In Context

In recent weeks I have had some small insight into what it must be like to be a world-renowned epidemiologist, seeing your field diminished to ignorant tweets and online comments from those with a fraction of a fraction of my decades’ worth of knowledge and expertise. The reason? Suddenly it seems that everyone is an expert in media placement.

One example of this sudden emergence of a new class of experts (as in: people who don’t know much but think they do) is the reaction on social media to what’s happening over at GBNews, our latest TV channel.

As background, ads on GBNews are sold by a third party, Sky. GBNews is a tiny channel – latest estimates put a typical audience to their most popular slots at somewhere around 20,000. Further, the audience delivered is not only small but almost certainly reachable elsewhere.

So, without making any comment at all on the channel’s editorial position (one that has attracted controversy) it simply isn’t a big deal for advertisers.

Sky uses automated processes to allocate funds across the channels it represents. Unless an agency or client specifically requests that GBNews be excluded, the odds are that the channel will be used as an audience makeweight, albeit a small one.

So far, so reasonable. If as an advertiser you really want to avoid the controversies around GBNews, or indeed any other channel, then just make it clear you don’t want to use it.

Or, in the vernacular opt-out in order to avoid being opted-in.

Assuming you’ve not opted out, and your ads have been appearing on GBNews there’s a good chance you’ll have been targeted on social media by some of your (alleged) customers or by groups like Stop Funding Hate who have been (in their eyes) naming and shaming advertisers on this and other media outlets.

I find this disturbing. Advertisers should be free to advertise wherever they like, within the law.

It may very well be that as an advertiser you want to avoid those channels or contexts within a particular channel that clash with your values as a brand, and / or those that might stir up trouble and strife internally and with stakeholders.

It may be that you want to support, or deliberately avoid certain media because of their editorial views, or because of how they behave in terms of various of their policies.

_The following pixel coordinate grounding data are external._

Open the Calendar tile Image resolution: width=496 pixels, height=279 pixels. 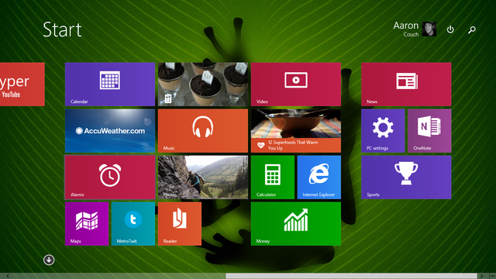pos(110,84)

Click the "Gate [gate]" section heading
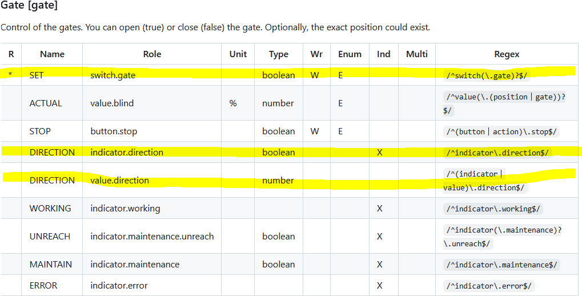(29, 7)
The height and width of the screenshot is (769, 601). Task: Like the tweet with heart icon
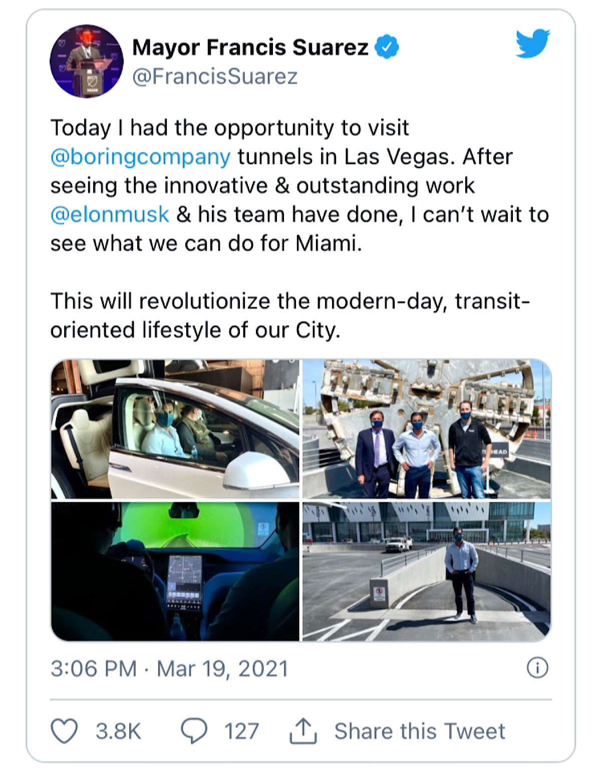tap(65, 731)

You may also decide that the audiences attracted to a channel are not relevant, or that the audience’s views and opinions run counter to those with which you wish to be associated.

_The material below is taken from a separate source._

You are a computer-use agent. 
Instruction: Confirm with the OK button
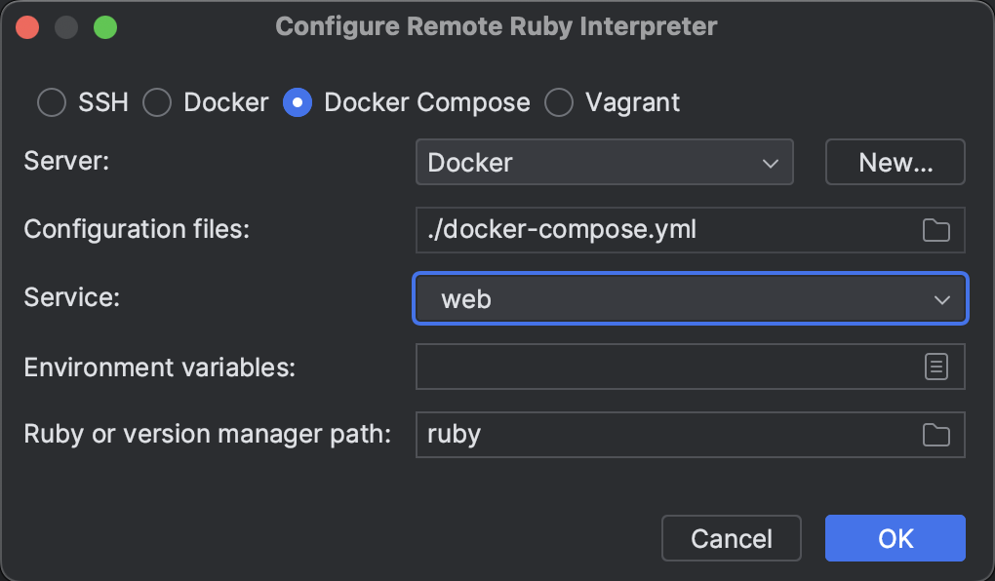[x=895, y=538]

But all of that is for you, the advertiser to decide on the basis of the facts and the evidence, not as a result of pressure from some third party.

To take a real example, I noticed a number of tweets this week attacking Sainsbury’s for using GBNews. The message was – I’m a customer, stop doing this or I’ll take my custom elsewhere.

Presumably if enough Sainsbury’s customers take this view, and if that number is greater than those taking the opposite view then Sainsbury’s usual mechanisms for evaluating effect will conclude that given the amount spent on GBNews this was expenditure that didn’t deliver a return.

This of course assumes that advertisers evaluate effect thoroughly – using a mix of research and data analytics to take into account reputational harm / enhancement as well as sales, and that they have the means to do this by channel.

If they don’t (and let’s be frank the chances are they don’t given that many don’t even bother to find out where their ads are appearing until someone criticises their ‘selection’), then they have little choice but to use proxy measures or to be buffeted by the prevailing winds of controversy.

Personally I don’t like GBNews. But then like everyone else I also choose to avoid numerous other channels in preference to those that match my opinions and ethical position.

But what I do or don’t think is, along with my prejudices irrelevant when it comes to doing what’s best for my clients.

What’s important is that we have a free and diverse press. Advertisers can then select from a whole range of audiences, contexts and editorial opinions.

What is clear is that whereas audience size, reach and cost were the only games in town, the context within which the message appears is now right up there as a variable in media selection.

Now all we need to do is measure it.